§ **Your task**: Each line of the data below that holds the word "item" is to be reported in full.

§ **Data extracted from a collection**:

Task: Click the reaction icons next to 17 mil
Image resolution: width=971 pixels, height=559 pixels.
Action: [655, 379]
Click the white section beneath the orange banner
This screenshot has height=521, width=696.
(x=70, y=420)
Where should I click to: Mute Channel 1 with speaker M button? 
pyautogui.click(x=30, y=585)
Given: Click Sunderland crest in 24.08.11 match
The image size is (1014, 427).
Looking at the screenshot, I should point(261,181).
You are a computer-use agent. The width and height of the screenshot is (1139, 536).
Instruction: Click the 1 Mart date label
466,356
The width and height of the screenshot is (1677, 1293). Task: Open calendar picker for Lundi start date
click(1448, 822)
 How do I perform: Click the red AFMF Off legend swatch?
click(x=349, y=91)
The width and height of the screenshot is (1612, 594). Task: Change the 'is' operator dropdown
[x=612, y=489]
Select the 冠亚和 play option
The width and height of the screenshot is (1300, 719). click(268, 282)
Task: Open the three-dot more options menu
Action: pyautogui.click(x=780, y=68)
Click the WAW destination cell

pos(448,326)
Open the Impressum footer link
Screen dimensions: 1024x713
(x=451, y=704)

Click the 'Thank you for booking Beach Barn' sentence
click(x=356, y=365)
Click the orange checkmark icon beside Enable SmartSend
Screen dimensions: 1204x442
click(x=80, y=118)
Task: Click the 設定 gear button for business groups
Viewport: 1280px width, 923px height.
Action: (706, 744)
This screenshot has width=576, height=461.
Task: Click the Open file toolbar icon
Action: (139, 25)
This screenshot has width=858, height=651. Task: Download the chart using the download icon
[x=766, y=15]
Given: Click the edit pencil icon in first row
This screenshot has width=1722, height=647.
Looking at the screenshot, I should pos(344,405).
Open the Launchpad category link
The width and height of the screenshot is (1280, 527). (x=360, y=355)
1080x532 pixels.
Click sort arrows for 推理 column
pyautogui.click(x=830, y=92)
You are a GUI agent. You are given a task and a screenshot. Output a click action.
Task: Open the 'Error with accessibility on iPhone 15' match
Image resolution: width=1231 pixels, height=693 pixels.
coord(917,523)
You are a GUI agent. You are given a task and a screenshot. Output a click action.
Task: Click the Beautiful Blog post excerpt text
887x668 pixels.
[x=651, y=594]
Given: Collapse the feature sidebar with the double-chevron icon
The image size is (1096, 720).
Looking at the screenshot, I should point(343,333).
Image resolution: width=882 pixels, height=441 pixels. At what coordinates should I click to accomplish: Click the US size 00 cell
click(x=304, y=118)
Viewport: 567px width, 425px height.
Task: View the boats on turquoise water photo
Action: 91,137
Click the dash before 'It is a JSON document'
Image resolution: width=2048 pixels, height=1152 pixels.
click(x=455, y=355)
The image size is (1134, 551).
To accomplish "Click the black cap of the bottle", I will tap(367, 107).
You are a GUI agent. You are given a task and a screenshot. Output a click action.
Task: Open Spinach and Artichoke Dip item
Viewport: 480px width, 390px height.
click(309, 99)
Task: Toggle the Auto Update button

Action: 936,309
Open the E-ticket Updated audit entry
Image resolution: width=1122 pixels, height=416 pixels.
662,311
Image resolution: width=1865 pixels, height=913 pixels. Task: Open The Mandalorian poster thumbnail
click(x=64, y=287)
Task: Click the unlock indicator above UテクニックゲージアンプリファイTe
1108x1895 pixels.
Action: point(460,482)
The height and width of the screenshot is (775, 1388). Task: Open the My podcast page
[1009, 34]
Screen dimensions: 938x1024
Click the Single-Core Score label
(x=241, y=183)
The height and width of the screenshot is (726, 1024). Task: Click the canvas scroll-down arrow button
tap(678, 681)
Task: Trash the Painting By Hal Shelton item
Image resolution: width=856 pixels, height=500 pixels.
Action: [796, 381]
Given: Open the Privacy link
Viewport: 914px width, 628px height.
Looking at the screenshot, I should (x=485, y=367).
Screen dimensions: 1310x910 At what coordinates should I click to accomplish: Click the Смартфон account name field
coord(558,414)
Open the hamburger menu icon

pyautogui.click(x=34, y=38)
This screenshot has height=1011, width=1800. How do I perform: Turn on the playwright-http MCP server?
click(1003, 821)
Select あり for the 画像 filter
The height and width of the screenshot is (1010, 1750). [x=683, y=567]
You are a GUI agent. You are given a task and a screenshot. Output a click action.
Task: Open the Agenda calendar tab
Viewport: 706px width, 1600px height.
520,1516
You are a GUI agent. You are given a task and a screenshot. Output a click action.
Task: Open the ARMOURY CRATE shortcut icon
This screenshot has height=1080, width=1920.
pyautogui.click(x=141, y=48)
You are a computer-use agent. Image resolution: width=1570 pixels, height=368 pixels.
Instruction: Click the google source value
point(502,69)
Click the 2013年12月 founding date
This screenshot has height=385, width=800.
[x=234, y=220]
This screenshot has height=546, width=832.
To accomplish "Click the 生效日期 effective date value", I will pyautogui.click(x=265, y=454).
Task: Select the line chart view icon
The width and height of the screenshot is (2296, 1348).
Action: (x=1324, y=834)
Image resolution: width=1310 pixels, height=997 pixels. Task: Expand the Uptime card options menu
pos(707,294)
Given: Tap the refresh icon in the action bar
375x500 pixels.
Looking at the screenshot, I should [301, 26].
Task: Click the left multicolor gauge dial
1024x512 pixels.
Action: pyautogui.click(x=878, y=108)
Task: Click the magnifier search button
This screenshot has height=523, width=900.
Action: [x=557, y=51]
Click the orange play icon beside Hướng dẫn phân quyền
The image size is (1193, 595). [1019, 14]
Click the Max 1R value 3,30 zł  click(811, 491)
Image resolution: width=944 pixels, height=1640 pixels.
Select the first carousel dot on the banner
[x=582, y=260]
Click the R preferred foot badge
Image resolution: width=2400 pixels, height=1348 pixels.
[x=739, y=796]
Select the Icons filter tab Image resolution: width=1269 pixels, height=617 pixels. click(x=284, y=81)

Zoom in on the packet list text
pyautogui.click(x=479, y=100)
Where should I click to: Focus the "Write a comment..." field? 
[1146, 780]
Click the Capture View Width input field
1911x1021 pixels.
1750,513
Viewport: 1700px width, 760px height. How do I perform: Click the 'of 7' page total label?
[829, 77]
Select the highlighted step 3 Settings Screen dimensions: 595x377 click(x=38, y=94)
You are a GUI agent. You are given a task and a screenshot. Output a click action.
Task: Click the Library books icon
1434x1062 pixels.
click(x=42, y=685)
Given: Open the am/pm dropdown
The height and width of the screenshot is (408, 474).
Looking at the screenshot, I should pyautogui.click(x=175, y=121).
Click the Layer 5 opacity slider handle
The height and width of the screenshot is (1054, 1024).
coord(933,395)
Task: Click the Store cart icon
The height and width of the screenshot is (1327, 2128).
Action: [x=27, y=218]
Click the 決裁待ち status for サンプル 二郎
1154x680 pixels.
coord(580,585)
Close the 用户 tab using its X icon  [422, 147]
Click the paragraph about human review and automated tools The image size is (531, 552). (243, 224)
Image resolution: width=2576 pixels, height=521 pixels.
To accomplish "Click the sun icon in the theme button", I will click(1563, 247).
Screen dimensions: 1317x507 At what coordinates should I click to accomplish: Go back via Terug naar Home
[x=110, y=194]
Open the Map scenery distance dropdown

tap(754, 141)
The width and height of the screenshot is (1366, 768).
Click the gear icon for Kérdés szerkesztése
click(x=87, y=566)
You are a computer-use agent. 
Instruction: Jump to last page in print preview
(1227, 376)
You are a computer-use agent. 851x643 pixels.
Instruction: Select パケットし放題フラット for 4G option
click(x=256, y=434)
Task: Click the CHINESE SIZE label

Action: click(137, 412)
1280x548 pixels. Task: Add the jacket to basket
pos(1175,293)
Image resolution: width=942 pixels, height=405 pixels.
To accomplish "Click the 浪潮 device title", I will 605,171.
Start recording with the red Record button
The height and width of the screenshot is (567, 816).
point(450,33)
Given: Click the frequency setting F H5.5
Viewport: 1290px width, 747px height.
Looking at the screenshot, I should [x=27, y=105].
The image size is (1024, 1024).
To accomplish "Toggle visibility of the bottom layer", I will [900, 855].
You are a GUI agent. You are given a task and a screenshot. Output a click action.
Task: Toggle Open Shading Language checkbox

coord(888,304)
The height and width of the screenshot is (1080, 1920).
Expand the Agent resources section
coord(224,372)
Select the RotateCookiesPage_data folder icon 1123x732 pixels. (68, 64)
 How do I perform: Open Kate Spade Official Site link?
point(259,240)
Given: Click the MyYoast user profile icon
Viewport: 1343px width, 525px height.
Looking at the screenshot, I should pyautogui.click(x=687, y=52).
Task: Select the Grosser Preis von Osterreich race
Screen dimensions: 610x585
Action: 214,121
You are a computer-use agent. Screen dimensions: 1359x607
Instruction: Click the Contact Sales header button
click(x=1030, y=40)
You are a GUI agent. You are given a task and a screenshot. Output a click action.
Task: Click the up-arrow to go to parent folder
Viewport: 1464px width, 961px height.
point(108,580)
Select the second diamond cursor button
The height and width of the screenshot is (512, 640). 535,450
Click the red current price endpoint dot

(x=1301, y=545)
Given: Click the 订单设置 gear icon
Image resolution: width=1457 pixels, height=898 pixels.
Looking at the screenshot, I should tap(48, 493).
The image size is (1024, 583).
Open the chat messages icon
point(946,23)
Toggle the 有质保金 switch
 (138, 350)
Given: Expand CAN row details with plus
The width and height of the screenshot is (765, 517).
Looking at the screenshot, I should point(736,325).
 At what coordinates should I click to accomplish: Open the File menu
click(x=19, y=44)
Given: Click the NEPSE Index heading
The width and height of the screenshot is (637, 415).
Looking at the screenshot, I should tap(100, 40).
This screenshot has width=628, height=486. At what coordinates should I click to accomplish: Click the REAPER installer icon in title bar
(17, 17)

§ **Expected answer**:
Task: Open Spinach and Artichoke Dip item
Task: Trash the Painting By Hal Shelton item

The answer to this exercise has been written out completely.